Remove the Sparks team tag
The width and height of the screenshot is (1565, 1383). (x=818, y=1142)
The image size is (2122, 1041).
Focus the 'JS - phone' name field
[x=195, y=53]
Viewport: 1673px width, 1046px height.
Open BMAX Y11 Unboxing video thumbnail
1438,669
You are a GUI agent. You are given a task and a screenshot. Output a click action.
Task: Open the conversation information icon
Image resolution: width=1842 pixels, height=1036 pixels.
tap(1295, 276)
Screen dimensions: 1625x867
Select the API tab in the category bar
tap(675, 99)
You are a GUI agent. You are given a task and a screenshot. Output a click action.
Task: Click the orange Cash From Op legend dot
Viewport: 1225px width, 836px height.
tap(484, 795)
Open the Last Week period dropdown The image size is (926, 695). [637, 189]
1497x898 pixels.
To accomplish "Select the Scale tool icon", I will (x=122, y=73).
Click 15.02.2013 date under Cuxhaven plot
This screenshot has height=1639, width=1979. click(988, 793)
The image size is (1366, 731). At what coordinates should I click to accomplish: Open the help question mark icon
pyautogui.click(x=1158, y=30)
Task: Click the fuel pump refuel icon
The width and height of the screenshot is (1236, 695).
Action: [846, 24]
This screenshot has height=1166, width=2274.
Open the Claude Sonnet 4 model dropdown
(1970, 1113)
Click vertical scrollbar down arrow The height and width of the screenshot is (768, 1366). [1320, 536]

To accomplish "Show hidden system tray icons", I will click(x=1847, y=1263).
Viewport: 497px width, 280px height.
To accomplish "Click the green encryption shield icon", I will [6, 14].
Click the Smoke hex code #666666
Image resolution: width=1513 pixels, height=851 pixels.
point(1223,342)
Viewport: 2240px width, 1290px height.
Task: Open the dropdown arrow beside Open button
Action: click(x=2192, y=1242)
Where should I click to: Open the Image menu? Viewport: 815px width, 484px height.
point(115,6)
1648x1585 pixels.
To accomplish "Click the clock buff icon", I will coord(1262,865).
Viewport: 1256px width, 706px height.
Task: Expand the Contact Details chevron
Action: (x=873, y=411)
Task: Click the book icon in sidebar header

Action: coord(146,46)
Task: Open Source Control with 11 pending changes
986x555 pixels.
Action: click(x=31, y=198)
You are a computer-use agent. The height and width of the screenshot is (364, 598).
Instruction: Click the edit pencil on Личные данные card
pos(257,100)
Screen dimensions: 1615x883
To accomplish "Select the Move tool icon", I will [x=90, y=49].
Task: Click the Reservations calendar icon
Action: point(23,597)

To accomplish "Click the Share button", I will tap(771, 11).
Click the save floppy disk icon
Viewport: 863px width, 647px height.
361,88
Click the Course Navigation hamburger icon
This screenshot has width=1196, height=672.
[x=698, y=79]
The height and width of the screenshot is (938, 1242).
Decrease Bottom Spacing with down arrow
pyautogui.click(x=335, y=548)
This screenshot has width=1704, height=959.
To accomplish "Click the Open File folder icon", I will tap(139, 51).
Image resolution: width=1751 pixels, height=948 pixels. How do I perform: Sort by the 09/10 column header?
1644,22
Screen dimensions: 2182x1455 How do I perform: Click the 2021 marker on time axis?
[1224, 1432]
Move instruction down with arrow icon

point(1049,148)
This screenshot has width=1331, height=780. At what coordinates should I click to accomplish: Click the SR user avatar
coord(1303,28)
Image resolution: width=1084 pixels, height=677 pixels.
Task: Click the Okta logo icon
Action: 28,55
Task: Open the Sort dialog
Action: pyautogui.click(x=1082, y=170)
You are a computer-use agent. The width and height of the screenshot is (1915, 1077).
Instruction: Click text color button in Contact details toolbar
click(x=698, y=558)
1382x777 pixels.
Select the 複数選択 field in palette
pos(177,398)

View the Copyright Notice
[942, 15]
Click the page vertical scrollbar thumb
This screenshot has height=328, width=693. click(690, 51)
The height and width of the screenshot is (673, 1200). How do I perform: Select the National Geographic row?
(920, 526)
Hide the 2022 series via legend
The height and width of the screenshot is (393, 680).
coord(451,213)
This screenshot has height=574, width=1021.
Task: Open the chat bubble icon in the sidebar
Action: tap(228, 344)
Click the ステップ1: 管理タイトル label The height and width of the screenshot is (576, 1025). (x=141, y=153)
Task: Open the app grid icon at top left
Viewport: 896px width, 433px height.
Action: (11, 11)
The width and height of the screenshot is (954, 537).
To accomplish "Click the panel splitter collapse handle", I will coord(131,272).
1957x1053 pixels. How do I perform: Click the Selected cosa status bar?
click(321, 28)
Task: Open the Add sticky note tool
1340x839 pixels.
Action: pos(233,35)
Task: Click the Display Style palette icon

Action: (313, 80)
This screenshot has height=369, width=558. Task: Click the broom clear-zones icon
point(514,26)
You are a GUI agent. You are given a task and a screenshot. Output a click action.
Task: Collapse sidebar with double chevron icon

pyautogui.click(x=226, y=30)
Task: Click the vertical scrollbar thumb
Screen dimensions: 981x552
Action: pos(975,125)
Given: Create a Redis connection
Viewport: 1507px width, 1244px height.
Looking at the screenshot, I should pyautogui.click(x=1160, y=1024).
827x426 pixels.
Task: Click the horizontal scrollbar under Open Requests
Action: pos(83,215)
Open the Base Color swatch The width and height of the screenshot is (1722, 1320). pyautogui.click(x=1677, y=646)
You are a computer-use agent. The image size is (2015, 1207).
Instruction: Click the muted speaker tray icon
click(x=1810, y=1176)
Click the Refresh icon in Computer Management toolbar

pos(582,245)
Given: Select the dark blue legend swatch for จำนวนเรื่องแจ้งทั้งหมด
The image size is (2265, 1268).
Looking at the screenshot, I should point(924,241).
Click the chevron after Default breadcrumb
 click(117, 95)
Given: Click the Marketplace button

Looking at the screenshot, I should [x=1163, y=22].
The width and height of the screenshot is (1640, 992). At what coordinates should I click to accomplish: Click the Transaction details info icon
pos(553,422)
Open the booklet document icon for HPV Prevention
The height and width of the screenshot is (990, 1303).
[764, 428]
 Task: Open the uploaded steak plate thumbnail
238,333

Task details:
Out of the data above, transcribe exactly and only the lines starting with the line that has "View the Copyright Notice" and going on through the line that has "The width and height of the screenshot is (954, 537).", both included.

Exercise result:
View the Copyright Notice
[942, 15]
Click the page vertical scrollbar thumb
This screenshot has height=328, width=693. click(690, 51)
The height and width of the screenshot is (673, 1200). How do I perform: Select the National Geographic row?
(920, 526)
Hide the 2022 series via legend
The height and width of the screenshot is (393, 680).
coord(451,213)
This screenshot has height=574, width=1021.
Task: Open the chat bubble icon in the sidebar
Action: tap(228, 344)
Click the ステップ1: 管理タイトル label The height and width of the screenshot is (576, 1025). (x=141, y=153)
Task: Open the app grid icon at top left
Viewport: 896px width, 433px height.
Action: (11, 11)
The width and height of the screenshot is (954, 537).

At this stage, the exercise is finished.